TASK BRIEF — From the data below, return the exact lines starting at the line containing "Task: Open Sicherheit tab in left dialog" and ending at the line containing "You are a computer-use agent. Screen dimensions: 989x618", both included, and nothing else.

DATASET —
┄┄┄┄┄┄┄┄┄┄┄┄┄┄┄┄┄┄┄┄
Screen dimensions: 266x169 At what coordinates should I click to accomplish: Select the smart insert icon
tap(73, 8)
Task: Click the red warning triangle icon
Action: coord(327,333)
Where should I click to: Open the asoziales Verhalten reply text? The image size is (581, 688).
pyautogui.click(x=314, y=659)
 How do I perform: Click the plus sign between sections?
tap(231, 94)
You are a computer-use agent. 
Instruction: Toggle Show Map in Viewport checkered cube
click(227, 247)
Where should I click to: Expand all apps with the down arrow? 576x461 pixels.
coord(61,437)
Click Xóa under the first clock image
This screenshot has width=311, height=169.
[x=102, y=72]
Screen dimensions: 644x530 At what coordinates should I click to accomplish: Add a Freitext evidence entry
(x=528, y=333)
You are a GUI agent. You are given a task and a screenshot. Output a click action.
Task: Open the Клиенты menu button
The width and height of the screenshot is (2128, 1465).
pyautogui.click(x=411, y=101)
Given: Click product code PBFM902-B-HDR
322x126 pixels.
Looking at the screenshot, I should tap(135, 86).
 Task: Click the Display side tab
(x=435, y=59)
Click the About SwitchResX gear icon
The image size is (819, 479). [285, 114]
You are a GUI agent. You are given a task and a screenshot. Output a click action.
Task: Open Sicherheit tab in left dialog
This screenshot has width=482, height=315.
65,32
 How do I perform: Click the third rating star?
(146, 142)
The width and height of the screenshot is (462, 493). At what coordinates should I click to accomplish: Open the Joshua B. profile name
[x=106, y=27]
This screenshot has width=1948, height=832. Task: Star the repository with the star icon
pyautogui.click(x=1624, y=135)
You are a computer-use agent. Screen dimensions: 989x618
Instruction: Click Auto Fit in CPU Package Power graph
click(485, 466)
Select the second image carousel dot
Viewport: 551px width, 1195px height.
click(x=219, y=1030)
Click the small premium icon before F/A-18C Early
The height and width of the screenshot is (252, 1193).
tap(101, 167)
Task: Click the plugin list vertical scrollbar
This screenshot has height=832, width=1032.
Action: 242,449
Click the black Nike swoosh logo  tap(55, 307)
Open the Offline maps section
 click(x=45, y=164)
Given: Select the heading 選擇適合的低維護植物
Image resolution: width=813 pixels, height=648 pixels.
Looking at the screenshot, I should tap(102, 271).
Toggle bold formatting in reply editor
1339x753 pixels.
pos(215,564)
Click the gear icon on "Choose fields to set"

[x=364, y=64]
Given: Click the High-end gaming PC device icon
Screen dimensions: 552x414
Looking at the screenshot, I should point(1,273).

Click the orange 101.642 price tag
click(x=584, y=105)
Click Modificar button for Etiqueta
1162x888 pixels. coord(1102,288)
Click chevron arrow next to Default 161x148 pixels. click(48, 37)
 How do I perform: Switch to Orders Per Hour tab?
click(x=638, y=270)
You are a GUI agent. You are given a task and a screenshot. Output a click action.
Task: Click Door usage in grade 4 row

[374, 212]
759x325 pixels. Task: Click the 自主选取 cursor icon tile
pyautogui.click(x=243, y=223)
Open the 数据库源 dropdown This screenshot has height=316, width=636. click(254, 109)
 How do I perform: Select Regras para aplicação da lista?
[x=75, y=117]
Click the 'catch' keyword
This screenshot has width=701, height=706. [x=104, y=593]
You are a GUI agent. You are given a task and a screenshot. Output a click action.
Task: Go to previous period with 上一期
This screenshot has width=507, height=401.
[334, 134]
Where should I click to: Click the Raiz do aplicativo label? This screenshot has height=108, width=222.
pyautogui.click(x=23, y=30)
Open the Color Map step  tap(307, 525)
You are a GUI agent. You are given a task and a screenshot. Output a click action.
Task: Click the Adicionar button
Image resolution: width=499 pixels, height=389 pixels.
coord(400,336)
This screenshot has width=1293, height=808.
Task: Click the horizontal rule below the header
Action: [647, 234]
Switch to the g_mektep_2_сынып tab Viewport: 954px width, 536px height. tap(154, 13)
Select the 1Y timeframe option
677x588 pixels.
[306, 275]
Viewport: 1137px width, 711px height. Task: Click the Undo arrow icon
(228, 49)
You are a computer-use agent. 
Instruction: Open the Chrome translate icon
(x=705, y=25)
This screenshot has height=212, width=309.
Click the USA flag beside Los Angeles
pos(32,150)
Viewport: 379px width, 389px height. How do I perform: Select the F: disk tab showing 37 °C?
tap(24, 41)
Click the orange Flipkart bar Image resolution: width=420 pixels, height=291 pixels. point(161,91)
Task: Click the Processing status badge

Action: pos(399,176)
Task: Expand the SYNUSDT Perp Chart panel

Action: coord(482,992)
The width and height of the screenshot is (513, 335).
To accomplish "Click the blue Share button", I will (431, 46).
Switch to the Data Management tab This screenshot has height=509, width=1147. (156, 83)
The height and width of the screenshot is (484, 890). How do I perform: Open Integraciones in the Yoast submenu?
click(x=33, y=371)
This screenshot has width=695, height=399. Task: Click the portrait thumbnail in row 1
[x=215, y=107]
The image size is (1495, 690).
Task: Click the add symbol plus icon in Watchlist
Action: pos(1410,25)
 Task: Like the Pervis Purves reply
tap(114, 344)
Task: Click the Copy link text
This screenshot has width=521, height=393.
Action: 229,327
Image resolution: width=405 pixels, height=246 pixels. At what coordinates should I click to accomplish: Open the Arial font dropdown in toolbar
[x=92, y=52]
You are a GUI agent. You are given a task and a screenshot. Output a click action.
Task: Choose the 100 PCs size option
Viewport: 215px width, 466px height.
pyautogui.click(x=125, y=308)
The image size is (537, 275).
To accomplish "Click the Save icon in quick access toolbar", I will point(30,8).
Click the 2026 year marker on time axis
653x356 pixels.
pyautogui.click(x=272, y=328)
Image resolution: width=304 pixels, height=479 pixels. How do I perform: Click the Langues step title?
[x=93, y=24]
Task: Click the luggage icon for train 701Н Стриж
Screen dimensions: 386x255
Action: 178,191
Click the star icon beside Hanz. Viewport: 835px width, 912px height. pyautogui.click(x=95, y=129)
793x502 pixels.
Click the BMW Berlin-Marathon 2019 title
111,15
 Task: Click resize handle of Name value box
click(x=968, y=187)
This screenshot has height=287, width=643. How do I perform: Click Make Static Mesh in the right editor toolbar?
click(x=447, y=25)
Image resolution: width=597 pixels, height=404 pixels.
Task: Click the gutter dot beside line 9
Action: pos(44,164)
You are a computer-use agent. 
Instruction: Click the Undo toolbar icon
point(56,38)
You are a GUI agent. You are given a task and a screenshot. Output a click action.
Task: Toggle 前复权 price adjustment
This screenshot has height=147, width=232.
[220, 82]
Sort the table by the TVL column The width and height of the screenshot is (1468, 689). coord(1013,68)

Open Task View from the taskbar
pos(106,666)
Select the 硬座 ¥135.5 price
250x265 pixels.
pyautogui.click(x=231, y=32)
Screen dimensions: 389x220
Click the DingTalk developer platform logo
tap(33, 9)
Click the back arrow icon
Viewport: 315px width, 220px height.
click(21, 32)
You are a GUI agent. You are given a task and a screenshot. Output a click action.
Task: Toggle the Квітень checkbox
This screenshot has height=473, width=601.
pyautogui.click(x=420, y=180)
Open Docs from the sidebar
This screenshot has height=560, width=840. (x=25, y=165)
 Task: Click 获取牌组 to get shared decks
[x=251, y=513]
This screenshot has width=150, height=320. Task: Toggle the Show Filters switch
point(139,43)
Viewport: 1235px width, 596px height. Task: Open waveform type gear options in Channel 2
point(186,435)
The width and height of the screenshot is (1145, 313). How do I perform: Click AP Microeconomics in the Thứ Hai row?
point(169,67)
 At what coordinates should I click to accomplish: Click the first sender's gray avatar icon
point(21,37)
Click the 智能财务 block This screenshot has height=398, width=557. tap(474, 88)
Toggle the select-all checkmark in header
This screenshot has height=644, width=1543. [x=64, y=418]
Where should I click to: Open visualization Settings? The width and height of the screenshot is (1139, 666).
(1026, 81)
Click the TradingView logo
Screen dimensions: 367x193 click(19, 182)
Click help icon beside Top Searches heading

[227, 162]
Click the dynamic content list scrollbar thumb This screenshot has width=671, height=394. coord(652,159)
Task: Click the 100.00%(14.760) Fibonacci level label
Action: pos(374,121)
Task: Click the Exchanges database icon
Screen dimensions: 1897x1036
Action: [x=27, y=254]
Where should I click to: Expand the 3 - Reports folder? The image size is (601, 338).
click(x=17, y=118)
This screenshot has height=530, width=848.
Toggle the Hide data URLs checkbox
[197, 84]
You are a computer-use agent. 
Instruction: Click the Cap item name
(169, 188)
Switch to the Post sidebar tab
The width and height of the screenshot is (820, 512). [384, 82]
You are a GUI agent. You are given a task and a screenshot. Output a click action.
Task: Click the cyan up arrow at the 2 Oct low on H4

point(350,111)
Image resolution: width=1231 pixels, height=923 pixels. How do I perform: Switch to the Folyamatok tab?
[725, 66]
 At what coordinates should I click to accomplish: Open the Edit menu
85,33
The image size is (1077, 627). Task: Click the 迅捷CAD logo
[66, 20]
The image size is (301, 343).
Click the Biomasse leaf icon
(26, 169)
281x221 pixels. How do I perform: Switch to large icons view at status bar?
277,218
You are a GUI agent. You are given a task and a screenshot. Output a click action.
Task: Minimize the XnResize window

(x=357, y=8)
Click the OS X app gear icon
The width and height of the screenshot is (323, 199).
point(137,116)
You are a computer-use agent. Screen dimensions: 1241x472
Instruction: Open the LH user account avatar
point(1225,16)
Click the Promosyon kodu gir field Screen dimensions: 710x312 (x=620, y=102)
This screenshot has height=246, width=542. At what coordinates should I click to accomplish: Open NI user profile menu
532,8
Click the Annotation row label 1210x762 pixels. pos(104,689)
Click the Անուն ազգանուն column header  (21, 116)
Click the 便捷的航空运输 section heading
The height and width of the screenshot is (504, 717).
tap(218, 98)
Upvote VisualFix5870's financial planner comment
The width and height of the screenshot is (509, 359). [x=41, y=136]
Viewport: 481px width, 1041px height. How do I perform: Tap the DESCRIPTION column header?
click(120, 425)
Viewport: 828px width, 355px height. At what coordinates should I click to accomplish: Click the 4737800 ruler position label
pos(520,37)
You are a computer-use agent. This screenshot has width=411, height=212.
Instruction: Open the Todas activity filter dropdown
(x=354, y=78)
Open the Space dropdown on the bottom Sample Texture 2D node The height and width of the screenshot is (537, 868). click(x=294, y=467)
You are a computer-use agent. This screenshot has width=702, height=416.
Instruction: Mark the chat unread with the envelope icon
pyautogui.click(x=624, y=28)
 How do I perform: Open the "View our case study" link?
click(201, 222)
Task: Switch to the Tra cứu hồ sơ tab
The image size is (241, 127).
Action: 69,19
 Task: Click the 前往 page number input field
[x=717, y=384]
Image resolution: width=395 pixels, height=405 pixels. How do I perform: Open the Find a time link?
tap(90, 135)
┄┄┄┄┄┄┄┄┄┄┄┄┄┄┄┄┄┄┄┄
ANSWER BOX —
Task: Open Sicherheit tab in left dialog
This screenshot has width=482, height=315.
65,32
 How do I perform: Click the third rating star?
(146, 142)
The width and height of the screenshot is (462, 493). At what coordinates should I click to accomplish: Open the Joshua B. profile name
[x=106, y=27]
This screenshot has width=1948, height=832. Task: Star the repository with the star icon
pyautogui.click(x=1624, y=135)
You are a computer-use agent. Screen dimensions: 989x618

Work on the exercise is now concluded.